El problema parte de que pronunciamos muchas, a veces demasiadas. He leído por ahí que un ser humano normal pronuncia una media de 70.000 palabras al día. No sé de dónde pueden sacar tales estadísticas, que acostumbran a dejarme atónito o turulato, cuando no las dos cosas al tiempo. Pero suponiendo la veracidad de dicha afirmación, el número es en verdad excesivo. Hablamos mucho, y solemos decir poco. Por eso, la palabra tiene hoy poco fundamento y poco prestigio. Más, si vemos que quienes la usan como herramienta básica de sus profesiones (léase políticos, periodistas, tertulianos) no suelen tener empacho alguno en emplearla de forma insuficiente y plana; y embustera, cuando no calumniadora.

Pero yo, que soy profesor, sé bien del poder de la palabra, de las palabras.
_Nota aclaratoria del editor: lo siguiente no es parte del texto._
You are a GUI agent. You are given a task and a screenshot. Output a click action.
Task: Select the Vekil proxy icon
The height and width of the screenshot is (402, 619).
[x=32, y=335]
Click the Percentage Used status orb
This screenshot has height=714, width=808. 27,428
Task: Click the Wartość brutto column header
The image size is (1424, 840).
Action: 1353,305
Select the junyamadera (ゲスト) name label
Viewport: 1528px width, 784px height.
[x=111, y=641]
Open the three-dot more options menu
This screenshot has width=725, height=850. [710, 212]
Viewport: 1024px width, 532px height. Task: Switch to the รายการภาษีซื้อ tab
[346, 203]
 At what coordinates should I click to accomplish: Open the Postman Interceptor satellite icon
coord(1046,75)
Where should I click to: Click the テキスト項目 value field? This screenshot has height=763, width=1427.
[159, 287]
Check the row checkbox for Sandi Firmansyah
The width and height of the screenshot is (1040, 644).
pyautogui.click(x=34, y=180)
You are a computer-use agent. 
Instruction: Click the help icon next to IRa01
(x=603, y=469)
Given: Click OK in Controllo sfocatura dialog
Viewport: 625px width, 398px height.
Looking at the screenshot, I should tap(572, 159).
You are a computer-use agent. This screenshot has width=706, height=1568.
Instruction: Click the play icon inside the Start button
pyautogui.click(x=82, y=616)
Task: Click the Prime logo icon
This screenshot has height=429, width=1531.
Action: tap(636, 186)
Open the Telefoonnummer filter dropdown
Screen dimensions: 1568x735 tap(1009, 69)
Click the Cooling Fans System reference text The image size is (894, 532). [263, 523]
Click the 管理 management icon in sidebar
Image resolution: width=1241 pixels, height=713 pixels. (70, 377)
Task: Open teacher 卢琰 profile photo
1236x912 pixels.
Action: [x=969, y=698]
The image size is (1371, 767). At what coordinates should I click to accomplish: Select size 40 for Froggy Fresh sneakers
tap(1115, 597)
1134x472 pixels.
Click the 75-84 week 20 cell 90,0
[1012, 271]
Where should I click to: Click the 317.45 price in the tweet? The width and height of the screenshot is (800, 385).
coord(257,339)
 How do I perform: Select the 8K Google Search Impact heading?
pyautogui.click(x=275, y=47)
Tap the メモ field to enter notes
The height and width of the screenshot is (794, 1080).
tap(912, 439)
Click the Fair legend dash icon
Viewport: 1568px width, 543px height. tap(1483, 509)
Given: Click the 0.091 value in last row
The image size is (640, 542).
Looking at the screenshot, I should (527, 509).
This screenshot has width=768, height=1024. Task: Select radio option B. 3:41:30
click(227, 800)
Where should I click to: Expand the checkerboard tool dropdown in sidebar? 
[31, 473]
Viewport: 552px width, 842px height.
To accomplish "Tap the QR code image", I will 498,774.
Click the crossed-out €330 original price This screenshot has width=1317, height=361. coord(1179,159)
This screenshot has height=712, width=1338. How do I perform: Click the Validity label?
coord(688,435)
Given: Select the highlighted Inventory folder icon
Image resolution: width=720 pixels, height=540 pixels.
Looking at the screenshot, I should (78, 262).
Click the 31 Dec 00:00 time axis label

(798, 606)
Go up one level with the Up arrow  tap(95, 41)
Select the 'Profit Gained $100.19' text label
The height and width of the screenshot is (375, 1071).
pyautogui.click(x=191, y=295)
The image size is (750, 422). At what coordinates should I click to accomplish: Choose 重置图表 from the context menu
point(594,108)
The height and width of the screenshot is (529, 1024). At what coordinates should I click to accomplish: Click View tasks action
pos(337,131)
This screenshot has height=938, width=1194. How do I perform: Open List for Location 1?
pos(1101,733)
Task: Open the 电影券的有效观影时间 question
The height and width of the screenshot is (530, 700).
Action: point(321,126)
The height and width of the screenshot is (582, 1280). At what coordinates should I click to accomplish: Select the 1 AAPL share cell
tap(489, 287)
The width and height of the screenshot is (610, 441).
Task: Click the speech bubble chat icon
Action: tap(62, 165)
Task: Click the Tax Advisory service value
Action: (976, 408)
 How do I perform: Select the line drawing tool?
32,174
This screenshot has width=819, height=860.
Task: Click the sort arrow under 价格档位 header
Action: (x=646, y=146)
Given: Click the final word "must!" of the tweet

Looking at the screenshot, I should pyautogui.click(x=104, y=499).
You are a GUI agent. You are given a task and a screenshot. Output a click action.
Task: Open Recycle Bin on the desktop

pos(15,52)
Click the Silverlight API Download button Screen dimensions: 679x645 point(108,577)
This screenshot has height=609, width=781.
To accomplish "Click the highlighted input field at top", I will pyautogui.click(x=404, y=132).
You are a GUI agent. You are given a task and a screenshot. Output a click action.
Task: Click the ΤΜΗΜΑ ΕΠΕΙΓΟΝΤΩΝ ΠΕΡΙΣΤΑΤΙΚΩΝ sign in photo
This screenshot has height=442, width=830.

Bien hilvanadas, consecuentes, entonadas, razonadas, pasionales, tienen más influencia en quienes me escuchan que cualquiera de las imágenes que les proyecto en el aula, o los hechos que les cuento en mis clases.

No sé quién dijo que las palabras eran también hechos. Los silencios, también lo son. De la equidistancia entre ambos, pienso que brota la serenidad de espíritu, acaso la sabiduría. Pero para eso hace falta saber hablar, cuando procede; y callar, cuando es preciso. Y no sólo eso. Hace falta tener algo (bueno) que decir, cuando se debe hablar. Y callar cuando es necesario, como indicaba. Pero también levantar la voz cuando las circunstancias lo requieren, cuando la injusticia o el hartazgo van preparando el cóctel que, de no conjurarse, puede derivar en hechos terribles, gravísimos, mucho más esta vez que todas las palabras juntas.